This position supports the Assessment and Authorization (A&A) cybersecurity efforts for NIWC PAC code 82000 to support the Research, Development, Test & Evaluation (RDT&E) network. The Cybersecurity Analyst II will serve as a Risk Management Framework (RMF) Subject Matter Expert (SME) for all network security architectures, designs, implementations, and operations within 3 NIWC Pacific RDT&E systems, networks, and applications. Additionally he/she will provide engineering and technical support for the testing of systems, software, tools and products while identifying operational and functional requirements of new, developing and existing systems and develop a system security approach, which includes but not limited to defining potential threats, vulnerabilities, safeguards, and risk factors.
Roles and associated responsibilities
1. Provide practice of Cloud Computing Security Requirements Guide (SRG) and cloud computing industry best practices; and utilize these tools to assist in the evaluation, research and development of IT cloud security risk assessments, security tools, and implementation plans.
2. Analyze / implement enterprise architecture/design, cloud migration plans, generating auditing reports, performance, interoperability, and functionality.
3. Work with all layers of technology stack (network routing and switching, firewalls, Virtual Private Network (VPNs), load balancers, network and server virtualization, server operating systems, large storage systems, data-exchange interfaces, databases, middleware, web services, and enterprise management tools used to administer all such capabilities).
4. Evaluate risks associated with extending the network boundaries and data migration to a cloud environment.

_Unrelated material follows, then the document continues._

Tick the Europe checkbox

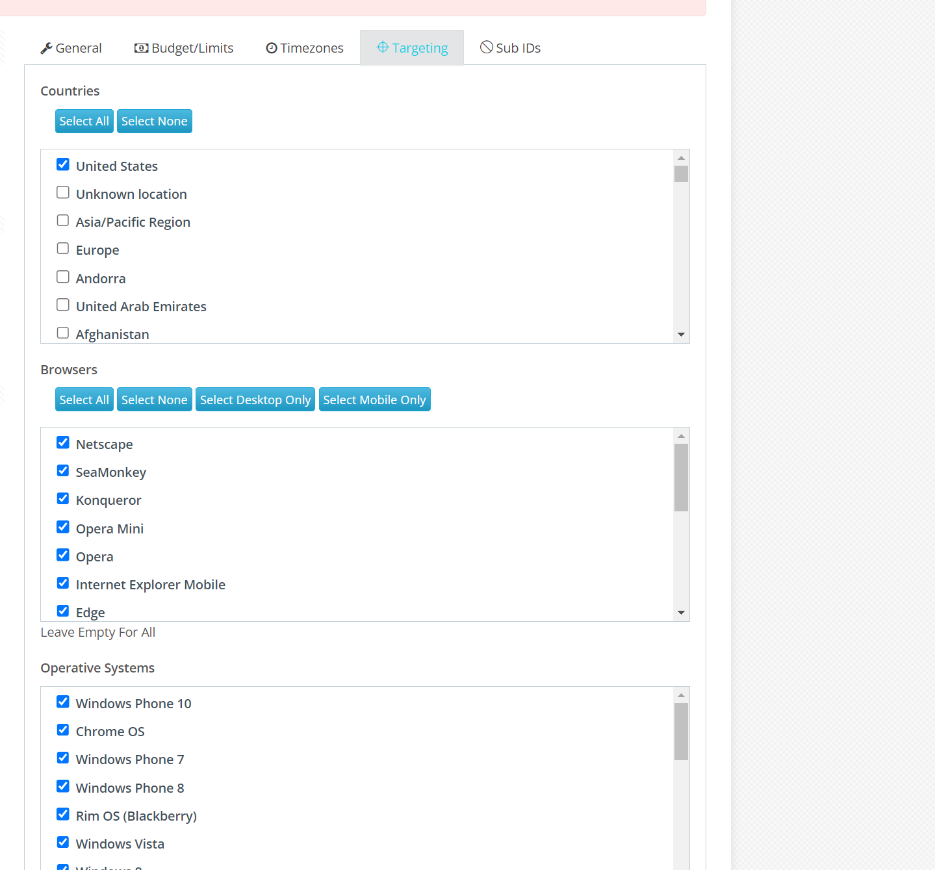(x=63, y=249)
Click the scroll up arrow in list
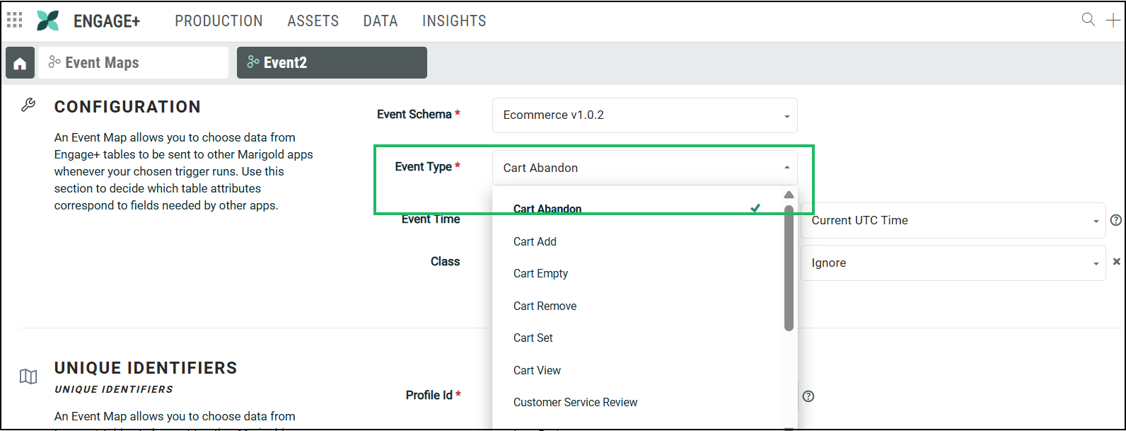 coord(789,195)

5. Work on Instances and software lists for the AWS Gov Cloud in the West region under Availability Zone A.
6. Utilize the testing and analysis of IA controls and secure configuration using the Assured Compliance Assessment Solution (ACAS).
7. Monitor software compliance in the DoN Application and Database Management System (DADMS).
8. Policy development and enforcement.
9. Assess information security risks to new projects and non-standard IT requests using risk assessment methodologies.
10. Provide experience of NIST SP 800-53, RMF implementation and provide recommendations in accordance with NIST FIPS 199.
11. Provide a system security approach, which includes defining potential threats, vulnerabilities, safeguards, and risk factors.
12. Develop A&A documentation to include system security plans, system categorization forms, contingency plans, configuration management plans, support and sustainability plans.
13. Utilize eMASS and the process for entering all system packages, artifacts, and supporting documentation.
14. Analyze system configurations per DISA STIG using STIGviewer, SCC, and OpenSCAP.
15. Create network architecture and data-flow diagrams.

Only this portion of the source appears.